→ **原文**:
---

ここで、Mikeが操縦桿を握り、わざとぐるぐる回ります。その上でDEJAYに向かえとの指示が。PDZ、HDFの交点であることは変わりありませんが、現在地からはどちらもRadialが違います。急いでVOR1、VOR2それぞれのRadialをセットしますが、ここでミスをしました。現在地からPDZへはFROMではなくTOなので、RadialではなくBearingでコースを設定しなければいけないところ、どちらもRadialでセットしてしまいました。なので、一瞬逆方向へ飛びそうになりましたが、どうもおかしいと思いコースを設定しなおします。Mikeは「You, wise man」と言ってくれましたが単に自分の間違いに気がついただけです(笑)。Mikeによれば、旋回したのはわざと混乱させるためとのことで、見事に引っかかったことになります。

NIKKLからDEJAYへは、どちらのVORも新しく設定したBearing、Radialをインターセプトしないといけないので、適当な角度を取って進みます。PDZのベアリングをインターセプトするつもりでしたが、先にHDFの針が寄ってきました。通常のVOR Indicatorで合わせながら、HSIで針が通過するのを待つことになります。機能上は問題ないのですが、せっかくのHSIを有効活用できていない気がします。

DEJAY通過後は再びtaku Intersectionを回って再び2回転ほど旋回させられてから、PDZに向かってホーミングの指示。さらにいつものように、2000feetへの降下、ATIS受信を指示されます。その上でこちらからBefore Landingのチェックリストを実施。チェックリストは早めのほうが余裕があることが分かってきました。PDZでタワーにコンタクト。Rwy26Rとのことで、MikeがILSをセットして、これに乗ってのアプローチを指示されました。

今回はインターセプト後にグライドスロープもフォローしろとのことで、こちらも気合を入れてローカライザー、グライドスロープを追いかけます。高度が下がり、滑走路に近づくにつれてどちらの針も動きが敏感になってきます。あまり過敏になりすぎず、しかし、針を中央に持ってくるように努力していると、「フードを外して」と指示。外を見ると、滑走路が本当に目の前でした。急いでフラップを2ノッチまで下げます。「着陸までPAPIを参考に」とのことで、初めてランウェイエンドではなく、接地帯のマーキングに向けて着陸していきます。PAPIのコースに乗っていれば、グライドスロープも真ん中に来る、とのこと。

いつものように、なんとか…な着地をして、スクールにタクシーしていきます。到着後のデブリーフィングでは、良くできていた、間違いにも自分で気がついた、とのコメント。こちらからの質問は、Intersectionインターセプトでは、先にインターセプトする(予定)のコースをVOR1にセットすべきかと聞きました。練習機は、VOR1に高機能なHSIと呼ばれるVOR Indicatorが装備されており、こちらにフォローするコースをセットした方が良い気がします。しかし答えは、どちらでも構わない。むしろ周波数を入れ替えるのはミスのもとになるので、VORを一度セットしたならば、むやみと変えないほうが良い、とのことでした。トレーニングは順調なので、次回はHoldingを練習しようとのことで、ホールディングについて、一通り確認をしました。

---

→ **記録の抜粋**:
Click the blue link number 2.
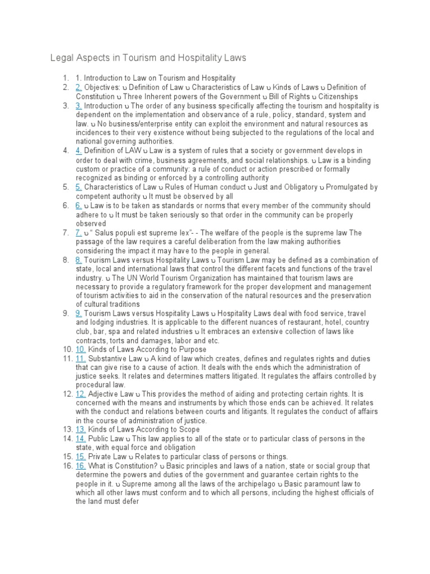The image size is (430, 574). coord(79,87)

---

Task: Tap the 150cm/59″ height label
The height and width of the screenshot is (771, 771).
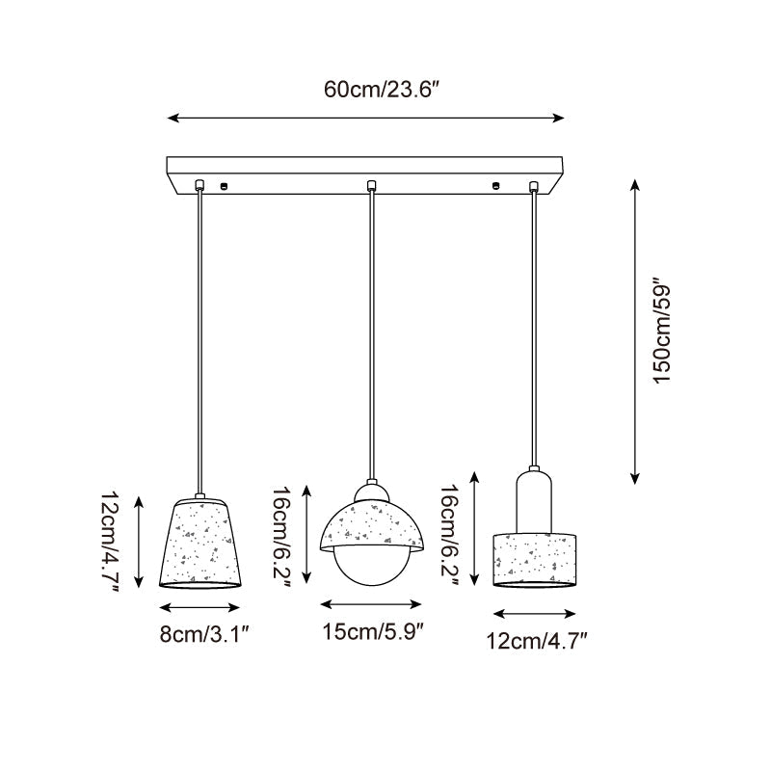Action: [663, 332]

---

→ **問題と課題**:
1. 飛行訓練の文章から、「NIKKLからDEJAYへは」で始まり「活用できていない気がします。」まで続く部分を一字も変えずに書き写すこと。
2. 次の(a)〜(c)が飛行訓練の文章と合っているかを、それぞれ「はい」か「いいえ」で答え、判断の決め手となる文中の語句を改変せずに引用すること。(a) DEJAYに向かう際、筆者はVOR1、VOR2のコースをどちらもRadialでセットした。(b) タワーから指定された滑走路はRwy26Lだった。(c) デブリーフィングでは、周波数をこまめに入れ替えるよう勧められた。

→ **期待される出力**:
1.
NIKKLからDEJAYへは、どちらのVORも新しく設定したBearing、Radialをインターセプトしないといけないので、適当な角度を取って進みます。PDZのベアリングをインターセプトするつもりでしたが、先にHDFの針が寄ってきました。通常のVOR Indicatorで合わせながら、HSIで針が通過するのを待つことになります。機能上は問題ないのですが、せっかくのHSIを有効活用できていない気がします。

2.
(a) はい:「どちらもRadialでセットしてしまいました」
(b) いいえ:「Rwy26Rとのことで」
(c) いいえ:「VORを一度セットしたならば、むやみと変えないほうが良い」